The mechanisms underlying the menstrual irregularities caused due to vaccines are not yet established. However, one hypothesis states that vaccines may cause strong immune reactions and stress that can temporarily affect the hypothalamic–pituitary–ovarian axis [ 29 , 43 ]. Another hypothesis is that vaccine-mediated thrombocytopenia/low platelet count can cause heavy bleeding. Similar changes have also been reported following vaccinations such as measles–mumps–rubella, Hepatitis A and Hepatitis B, influenza, chickenpox, and diphtheria–tetanus–acellular pertussis [ 26 ].
Section 5
In our study, there is evidence to suggest the onset of menstrual irregularities occurs following COVID-19 infection and vaccination. The main changes seen were infrequent cycles, heavy flow with clots, and painful menstruation. The study revealed that COVID-19 infection and vaccination influence menstrual cycles, the former posing a higher risk, but their effects on menstruation independent of one another are to be studied further.
Section 6
There are a few limitations in our study. First, due to a relatively small sample size, the eligible sample included is not representative of the entire Indian population. Second, the study design does not allow us to establish causality. Third, due to the study being retrospective in nature, the participants were susceptible to recall bias.

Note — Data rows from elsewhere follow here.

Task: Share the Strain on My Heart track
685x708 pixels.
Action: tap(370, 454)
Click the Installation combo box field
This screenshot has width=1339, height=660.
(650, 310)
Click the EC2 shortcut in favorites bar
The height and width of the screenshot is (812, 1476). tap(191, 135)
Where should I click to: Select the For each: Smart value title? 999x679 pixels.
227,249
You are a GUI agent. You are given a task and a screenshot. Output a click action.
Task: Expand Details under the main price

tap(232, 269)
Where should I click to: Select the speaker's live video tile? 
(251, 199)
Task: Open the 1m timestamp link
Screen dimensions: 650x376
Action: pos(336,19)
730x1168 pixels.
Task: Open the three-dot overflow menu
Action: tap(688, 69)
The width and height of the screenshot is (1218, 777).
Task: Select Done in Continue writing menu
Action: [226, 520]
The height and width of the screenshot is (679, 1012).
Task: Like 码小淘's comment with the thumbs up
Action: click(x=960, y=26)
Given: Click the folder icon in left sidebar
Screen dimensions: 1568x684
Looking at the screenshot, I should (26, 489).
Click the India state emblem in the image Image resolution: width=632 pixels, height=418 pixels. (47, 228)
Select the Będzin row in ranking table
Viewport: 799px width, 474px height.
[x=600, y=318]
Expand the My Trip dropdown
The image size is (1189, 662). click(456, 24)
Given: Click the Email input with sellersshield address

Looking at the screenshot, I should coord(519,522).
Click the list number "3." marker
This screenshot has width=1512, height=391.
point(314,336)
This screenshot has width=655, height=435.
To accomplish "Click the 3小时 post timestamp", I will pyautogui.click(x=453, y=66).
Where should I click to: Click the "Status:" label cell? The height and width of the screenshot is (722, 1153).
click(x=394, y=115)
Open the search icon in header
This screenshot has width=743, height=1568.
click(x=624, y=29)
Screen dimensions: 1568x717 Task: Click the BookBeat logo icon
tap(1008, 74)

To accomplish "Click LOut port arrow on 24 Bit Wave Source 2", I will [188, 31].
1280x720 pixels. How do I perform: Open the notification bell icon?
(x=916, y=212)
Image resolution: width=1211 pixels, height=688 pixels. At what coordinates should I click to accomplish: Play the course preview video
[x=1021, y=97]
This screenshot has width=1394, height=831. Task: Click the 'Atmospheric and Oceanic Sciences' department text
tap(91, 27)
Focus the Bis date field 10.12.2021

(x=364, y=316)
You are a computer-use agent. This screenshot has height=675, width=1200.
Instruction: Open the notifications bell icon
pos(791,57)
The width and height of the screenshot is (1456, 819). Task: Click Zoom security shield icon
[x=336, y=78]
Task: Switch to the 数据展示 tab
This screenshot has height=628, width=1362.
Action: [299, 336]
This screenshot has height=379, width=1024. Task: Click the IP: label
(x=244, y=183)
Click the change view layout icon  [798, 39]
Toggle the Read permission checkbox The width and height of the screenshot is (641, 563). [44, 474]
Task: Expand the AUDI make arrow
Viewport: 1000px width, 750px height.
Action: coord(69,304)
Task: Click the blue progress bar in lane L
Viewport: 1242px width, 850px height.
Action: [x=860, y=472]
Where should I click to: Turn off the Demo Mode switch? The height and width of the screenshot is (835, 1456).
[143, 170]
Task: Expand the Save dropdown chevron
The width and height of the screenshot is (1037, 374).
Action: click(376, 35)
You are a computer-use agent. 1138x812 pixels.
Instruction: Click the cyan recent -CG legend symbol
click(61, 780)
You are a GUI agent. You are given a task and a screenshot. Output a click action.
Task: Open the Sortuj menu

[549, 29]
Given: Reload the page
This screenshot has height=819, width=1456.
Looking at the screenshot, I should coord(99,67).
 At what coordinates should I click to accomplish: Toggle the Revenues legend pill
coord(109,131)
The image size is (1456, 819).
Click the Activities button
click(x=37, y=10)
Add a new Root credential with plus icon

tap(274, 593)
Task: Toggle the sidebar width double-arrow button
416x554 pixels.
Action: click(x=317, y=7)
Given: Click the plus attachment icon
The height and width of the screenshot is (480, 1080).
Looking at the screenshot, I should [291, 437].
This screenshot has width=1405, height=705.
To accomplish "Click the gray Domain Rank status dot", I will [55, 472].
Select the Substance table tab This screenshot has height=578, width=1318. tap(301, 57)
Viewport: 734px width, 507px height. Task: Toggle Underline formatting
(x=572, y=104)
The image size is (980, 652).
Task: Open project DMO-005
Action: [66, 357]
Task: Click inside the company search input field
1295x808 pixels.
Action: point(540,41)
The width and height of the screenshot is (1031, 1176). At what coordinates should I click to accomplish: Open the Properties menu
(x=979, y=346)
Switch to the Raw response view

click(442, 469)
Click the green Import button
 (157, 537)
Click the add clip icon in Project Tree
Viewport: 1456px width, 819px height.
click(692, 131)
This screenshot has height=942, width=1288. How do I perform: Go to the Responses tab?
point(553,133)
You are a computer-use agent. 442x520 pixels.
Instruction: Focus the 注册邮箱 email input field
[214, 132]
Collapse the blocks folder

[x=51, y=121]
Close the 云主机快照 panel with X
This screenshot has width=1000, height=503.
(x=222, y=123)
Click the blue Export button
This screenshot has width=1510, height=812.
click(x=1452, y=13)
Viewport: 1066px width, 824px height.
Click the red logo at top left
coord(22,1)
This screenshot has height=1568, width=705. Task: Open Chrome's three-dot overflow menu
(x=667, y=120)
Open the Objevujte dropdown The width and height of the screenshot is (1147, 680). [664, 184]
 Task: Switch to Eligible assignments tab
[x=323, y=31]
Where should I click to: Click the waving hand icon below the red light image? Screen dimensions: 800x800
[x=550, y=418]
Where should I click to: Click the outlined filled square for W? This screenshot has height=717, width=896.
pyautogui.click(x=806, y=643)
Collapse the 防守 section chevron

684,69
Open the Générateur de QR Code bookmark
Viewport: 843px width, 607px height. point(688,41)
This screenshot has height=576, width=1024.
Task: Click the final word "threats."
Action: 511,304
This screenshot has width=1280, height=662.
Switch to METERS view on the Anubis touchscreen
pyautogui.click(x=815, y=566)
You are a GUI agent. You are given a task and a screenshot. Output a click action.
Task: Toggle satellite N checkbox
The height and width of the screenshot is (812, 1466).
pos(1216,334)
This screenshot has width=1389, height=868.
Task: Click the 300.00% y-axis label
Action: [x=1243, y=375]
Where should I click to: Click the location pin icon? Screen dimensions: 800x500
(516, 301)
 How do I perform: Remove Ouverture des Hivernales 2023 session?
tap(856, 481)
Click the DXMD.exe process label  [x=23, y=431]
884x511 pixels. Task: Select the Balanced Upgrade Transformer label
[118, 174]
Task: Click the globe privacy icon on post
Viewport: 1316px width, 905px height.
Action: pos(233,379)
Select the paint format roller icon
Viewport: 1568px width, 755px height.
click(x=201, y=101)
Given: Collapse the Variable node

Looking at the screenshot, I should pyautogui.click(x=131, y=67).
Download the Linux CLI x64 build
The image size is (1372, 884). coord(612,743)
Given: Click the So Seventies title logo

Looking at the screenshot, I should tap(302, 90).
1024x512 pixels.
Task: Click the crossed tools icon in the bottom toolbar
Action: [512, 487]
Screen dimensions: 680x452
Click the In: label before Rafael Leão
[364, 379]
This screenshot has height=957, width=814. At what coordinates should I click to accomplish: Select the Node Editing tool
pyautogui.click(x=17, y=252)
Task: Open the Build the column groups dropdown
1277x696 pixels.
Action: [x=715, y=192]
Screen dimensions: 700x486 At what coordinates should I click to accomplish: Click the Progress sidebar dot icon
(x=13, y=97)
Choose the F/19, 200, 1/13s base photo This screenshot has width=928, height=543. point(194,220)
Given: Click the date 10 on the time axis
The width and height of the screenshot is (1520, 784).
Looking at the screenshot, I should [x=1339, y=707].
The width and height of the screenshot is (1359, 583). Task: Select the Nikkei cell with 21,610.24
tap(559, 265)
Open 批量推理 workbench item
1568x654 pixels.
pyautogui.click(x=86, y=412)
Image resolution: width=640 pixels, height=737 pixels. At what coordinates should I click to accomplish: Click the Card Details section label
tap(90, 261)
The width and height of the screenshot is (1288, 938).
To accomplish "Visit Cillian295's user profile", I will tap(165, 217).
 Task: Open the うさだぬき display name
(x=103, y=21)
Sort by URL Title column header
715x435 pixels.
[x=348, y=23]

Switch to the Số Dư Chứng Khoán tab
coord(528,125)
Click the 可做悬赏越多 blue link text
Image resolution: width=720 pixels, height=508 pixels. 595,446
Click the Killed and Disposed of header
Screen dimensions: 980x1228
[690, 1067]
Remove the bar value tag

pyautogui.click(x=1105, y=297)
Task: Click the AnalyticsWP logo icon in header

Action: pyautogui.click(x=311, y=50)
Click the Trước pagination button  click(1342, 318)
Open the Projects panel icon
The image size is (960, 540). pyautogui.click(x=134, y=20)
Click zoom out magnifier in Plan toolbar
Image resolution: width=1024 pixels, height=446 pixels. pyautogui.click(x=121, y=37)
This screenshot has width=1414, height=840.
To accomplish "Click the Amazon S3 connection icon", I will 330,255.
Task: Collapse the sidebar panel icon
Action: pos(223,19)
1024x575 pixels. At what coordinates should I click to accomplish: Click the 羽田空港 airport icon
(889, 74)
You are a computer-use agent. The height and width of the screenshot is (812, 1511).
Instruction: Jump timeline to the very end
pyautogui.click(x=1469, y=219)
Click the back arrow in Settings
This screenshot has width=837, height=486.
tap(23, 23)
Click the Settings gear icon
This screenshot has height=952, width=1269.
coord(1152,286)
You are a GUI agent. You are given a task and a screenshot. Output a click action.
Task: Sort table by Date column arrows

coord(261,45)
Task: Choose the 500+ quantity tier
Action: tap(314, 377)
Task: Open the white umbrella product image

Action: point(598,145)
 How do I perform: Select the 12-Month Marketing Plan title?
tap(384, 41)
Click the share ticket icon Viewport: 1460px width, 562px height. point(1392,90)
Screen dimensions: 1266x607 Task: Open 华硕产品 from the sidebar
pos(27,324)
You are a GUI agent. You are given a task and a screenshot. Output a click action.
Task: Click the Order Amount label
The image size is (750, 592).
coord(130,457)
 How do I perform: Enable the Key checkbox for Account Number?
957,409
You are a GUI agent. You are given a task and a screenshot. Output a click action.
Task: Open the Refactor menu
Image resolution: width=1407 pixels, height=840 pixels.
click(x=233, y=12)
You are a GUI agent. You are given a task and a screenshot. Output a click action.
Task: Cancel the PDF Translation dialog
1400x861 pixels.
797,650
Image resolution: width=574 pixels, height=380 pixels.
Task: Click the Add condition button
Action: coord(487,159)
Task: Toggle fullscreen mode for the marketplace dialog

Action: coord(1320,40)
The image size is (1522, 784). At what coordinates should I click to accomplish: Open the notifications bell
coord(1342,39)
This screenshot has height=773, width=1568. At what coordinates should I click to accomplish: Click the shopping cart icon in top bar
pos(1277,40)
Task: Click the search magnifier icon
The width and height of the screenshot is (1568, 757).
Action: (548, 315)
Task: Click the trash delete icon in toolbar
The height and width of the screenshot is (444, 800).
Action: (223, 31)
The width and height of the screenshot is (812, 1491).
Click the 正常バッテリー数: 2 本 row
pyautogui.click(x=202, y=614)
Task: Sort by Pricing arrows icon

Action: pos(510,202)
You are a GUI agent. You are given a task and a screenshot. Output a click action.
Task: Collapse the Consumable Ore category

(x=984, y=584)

Fourth, the study was of questionnaire type limited to a single center, obtained via social media, calls, or in-person interviews, which may have introduced selection bias and interviewer bias. Fifth, due to the time constraints of the study, a limited sample size was obtained. Sixth, participant's perceptions, expectations, or bias toward the impact of COVID-19 infection or vaccination on their menstrual cycles was not assessed in this study. Last, this study did not assess the stress and psychological status of the participants, which may have been a confounding factor as it is known to significantly influence menstrual cycles.
Section 7
Women are less likely to seek medical attention for menstrual abnormalities that are transient and minor. Numerous studies have correlated the effect of COVID-19 infection and vaccination on menstrual cycles, but more research is yet to be done on their long-term effects on fertility and women's reproductive health. It is critical to raise awareness on menstrual alterations following COVID-19 infection and immunization and to warn and alert women about this concern. Studies like this one can help educate and increase awareness among women about their reproductive health and can also help lessen any anxiety caused by monthly abnormalities.
This study expands on previous cohort studies that mostly used mRNA vaccines. It adds to the existing knowledge of the effects of adenovirus-vectored (COVISHIELD) and whole inactivated virus-based (COVAXIN) COVID-19 vaccines. It provides scope for further research into the side effects of these vaccines administered in India.